Japan’s success may largely be attributed to its advanced factors creation rather than basic factors arability. A nation can overcome its deficiency or comparative disadvantage of basic factors endowment by focusing on creation of advanced factors to improve its competitive advantage. Demand Conditions
The demand conditions in home market is important in stimulating domestic firms to undertake innovation and improve quality of products. When domestic buyers are sophisticated, a pressure in the market is created for the domestic firms to meet high standards of quality demanded. For example, Japanese knowledge buyers have induced the Japanese camera manufacturers to produce innovative models first in the home market and then for the exports. Similarly, local customers in Sweden have stimulated Ericsson to invest in cellular phone equipment industry much before the rising global demand. A nations demand conditions, thus, refer to:
i. The nature of home buyers needs – their sophistication and fastidiousness
ii. The size and pattern of growth of home market
iii. The timing of development of demands relative to buyer in foreign markets
iv. The knowledge presence of domestic buyers in foreign markets and their preferences.
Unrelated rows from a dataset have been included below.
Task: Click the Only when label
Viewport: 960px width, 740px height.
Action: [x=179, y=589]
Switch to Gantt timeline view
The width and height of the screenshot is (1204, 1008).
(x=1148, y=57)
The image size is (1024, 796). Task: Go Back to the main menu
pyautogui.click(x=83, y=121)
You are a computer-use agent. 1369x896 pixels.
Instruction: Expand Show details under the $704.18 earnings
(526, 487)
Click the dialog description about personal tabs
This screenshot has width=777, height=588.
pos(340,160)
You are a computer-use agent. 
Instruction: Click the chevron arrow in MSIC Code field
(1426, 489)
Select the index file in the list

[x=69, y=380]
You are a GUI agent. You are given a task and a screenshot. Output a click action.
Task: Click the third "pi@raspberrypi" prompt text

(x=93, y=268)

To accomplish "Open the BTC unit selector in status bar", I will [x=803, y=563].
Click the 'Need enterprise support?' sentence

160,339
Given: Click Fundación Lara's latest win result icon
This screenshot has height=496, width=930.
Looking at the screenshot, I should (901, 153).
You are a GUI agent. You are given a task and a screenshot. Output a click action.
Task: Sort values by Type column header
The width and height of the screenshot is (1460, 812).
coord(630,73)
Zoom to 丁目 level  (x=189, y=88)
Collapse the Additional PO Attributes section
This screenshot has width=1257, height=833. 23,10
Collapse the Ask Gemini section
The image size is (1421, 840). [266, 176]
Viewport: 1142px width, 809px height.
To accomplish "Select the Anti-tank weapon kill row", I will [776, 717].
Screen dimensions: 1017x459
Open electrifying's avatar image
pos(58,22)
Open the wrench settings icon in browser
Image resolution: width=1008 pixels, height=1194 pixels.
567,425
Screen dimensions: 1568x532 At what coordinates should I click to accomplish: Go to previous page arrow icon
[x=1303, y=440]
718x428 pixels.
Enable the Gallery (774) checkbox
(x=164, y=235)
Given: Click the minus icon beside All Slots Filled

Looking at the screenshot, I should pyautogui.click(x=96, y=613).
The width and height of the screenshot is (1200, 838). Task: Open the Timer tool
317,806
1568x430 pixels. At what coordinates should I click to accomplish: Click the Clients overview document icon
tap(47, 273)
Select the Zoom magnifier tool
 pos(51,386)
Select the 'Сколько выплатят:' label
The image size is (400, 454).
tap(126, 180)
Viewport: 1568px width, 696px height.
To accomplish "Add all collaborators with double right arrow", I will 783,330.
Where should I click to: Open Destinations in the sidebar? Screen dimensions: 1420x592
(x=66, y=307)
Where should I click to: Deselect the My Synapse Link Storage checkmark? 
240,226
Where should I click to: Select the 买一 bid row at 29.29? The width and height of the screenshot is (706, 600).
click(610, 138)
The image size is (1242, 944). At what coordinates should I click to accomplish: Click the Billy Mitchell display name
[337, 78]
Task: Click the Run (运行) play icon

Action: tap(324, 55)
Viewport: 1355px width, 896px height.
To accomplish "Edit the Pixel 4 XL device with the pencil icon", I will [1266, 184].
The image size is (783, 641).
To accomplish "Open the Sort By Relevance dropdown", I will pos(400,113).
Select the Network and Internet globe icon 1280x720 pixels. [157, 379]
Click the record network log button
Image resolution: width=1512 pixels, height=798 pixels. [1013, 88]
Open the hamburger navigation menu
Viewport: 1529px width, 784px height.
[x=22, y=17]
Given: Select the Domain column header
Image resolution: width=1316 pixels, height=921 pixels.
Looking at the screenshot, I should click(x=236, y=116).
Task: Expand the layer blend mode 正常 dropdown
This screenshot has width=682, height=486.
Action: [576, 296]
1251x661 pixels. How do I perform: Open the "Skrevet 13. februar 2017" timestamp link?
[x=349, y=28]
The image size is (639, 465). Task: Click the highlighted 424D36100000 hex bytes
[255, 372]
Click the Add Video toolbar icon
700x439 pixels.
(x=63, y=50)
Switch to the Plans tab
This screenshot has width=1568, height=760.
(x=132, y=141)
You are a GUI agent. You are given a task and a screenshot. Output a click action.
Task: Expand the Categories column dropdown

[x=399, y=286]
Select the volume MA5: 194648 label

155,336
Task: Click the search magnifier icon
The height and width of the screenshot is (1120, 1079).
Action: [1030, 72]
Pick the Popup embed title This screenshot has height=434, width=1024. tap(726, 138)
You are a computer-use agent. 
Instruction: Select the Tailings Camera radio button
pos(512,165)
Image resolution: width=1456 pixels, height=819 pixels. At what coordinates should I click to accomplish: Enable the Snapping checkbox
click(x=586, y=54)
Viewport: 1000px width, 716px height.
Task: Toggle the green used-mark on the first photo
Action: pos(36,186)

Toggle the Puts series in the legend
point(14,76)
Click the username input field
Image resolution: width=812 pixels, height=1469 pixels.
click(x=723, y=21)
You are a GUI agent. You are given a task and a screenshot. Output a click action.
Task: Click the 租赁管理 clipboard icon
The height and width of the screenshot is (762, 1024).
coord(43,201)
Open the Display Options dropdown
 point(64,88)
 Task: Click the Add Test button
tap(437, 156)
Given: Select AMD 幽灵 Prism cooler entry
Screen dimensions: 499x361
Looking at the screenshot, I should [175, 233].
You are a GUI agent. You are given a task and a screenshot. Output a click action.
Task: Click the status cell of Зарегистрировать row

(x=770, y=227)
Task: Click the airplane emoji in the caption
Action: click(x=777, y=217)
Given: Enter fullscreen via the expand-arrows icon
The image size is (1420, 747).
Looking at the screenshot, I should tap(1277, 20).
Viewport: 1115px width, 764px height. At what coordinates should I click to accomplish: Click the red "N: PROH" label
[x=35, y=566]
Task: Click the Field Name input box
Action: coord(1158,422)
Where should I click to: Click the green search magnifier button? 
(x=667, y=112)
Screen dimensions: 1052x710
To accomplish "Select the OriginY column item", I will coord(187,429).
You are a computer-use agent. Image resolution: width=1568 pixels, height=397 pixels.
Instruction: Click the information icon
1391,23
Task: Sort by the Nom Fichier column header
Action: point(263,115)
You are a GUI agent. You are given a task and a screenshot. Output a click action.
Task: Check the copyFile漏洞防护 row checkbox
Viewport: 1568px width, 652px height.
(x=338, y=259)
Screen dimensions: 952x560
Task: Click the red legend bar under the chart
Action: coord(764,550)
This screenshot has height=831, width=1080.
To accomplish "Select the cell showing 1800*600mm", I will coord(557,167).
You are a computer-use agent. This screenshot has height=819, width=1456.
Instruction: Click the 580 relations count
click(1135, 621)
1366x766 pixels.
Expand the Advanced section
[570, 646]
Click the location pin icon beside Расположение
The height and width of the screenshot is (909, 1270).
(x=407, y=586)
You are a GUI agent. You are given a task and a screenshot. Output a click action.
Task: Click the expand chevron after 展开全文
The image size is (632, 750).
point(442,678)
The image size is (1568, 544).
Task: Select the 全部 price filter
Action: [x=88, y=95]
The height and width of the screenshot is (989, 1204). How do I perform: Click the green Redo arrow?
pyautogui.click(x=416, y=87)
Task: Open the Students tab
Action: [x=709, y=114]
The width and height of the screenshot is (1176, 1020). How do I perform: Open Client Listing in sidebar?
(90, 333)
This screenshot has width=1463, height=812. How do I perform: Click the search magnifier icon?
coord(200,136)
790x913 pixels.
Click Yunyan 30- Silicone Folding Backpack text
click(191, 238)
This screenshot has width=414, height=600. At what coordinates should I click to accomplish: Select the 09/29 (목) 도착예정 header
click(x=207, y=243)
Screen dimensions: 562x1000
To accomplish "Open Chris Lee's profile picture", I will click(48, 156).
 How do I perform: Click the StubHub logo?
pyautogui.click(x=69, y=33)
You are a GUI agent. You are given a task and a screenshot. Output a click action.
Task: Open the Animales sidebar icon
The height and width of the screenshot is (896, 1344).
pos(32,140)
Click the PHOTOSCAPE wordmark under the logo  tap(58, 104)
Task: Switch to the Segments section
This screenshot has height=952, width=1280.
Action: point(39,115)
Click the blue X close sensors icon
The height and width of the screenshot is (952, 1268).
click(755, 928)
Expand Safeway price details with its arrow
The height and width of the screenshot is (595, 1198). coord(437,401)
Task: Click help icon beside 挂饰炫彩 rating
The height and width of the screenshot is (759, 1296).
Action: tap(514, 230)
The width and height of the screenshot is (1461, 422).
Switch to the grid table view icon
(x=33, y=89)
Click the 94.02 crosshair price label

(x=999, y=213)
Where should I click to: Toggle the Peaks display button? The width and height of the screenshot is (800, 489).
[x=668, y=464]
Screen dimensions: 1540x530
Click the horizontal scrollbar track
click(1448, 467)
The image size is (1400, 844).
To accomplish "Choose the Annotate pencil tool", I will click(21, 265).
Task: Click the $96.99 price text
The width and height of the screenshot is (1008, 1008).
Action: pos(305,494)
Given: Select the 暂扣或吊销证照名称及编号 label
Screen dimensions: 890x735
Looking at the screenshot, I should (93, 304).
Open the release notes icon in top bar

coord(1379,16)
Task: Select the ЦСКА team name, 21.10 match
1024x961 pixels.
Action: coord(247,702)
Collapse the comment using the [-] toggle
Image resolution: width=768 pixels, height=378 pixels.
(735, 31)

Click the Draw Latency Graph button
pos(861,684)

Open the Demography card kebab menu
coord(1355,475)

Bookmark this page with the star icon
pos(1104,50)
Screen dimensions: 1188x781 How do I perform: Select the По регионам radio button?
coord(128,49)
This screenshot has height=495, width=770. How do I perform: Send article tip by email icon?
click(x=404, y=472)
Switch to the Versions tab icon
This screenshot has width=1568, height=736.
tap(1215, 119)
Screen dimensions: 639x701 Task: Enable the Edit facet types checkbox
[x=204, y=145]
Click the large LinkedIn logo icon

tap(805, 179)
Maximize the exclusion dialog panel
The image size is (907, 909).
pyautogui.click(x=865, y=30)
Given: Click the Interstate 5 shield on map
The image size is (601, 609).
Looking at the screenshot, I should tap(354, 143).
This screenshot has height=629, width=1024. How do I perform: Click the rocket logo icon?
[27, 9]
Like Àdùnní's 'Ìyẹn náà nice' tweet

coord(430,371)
v. The timing of market saturation and challenges at home market provide a strong reason to acquire global competitive position to a business firm.
Suppliers and Related Industries
National advantage in an industry is also conditioned by the preserve of vigorous home-based suppliers of cost-effective and quality inputs or related supporting industries. For example, the US success in several electronic goods including personal computers is attributed to the growth of semiconductor industry in the country. Same is the case with Malaysia to some extent. Likewise, Sweden steel industry has contributed much to the success of Sweden’s output in ball bearings and cutting tools. Successful industrial growth in the exporting country may emerge on quantum of the growing clusters of related/supervising industries. German textile and approach sector is a chronic case in this regard – (textile machinery, sewing machine needles, textile clothes forming the cluster of textile exporting industry of the country). Ongoing coordination and just-in-time strategy is easy when such cluster industrial growth occurs in a nation.